### Activity
Each line from the one containing "[Bersyukur Penutup Kufur] (112, 926)" through the last line of the records is to be repeated exactly, with all pictures left out.

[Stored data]
• • •
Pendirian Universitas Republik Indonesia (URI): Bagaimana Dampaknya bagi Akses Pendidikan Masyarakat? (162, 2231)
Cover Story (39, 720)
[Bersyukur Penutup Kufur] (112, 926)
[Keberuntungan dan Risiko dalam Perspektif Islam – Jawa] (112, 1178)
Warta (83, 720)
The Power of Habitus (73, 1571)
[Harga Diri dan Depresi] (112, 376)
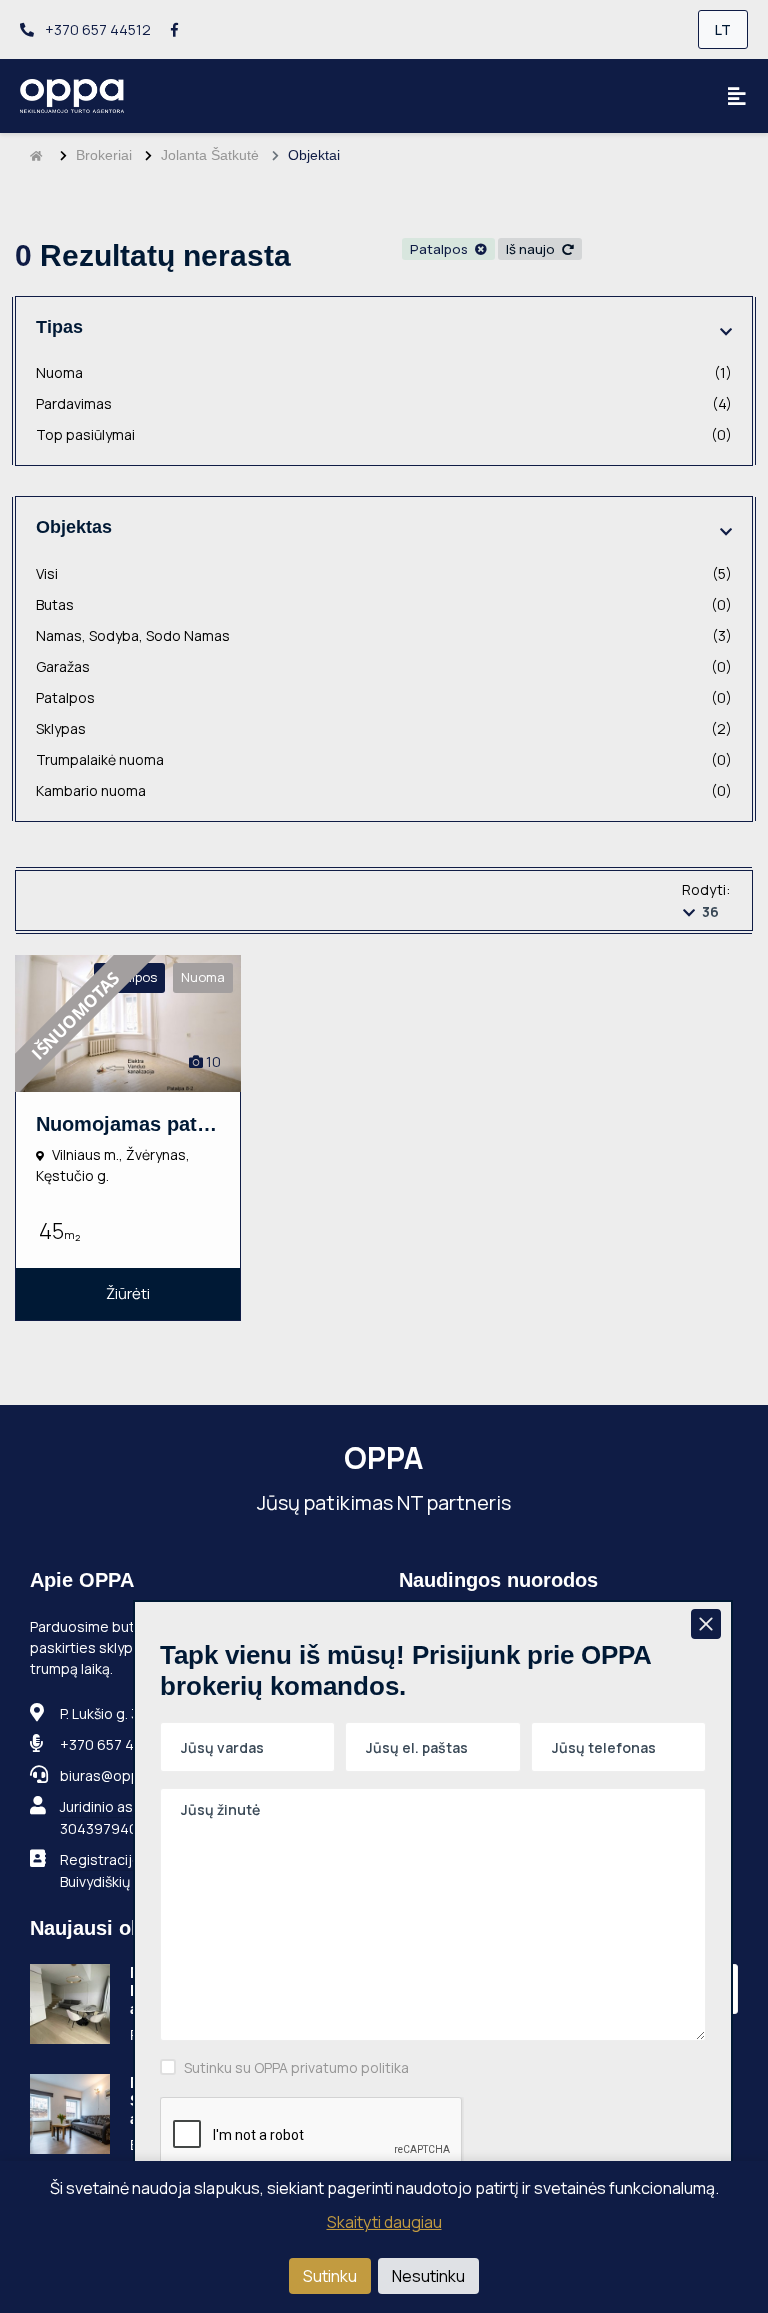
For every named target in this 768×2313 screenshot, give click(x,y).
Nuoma (384, 372)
• • •
### Finished task
[Bersyukur Penutup Kufur] (112, 926)
[Keberuntungan dan Risiko dalam Perspektif Islam – Jawa] (112, 1178)
Warta (83, 720)
The Power of Habitus (73, 1571)
[Harga Diri dan Depresi] (112, 376)
For every named target in this 768×2313 screenshot, give click(x,y).
Nuoma (384, 372)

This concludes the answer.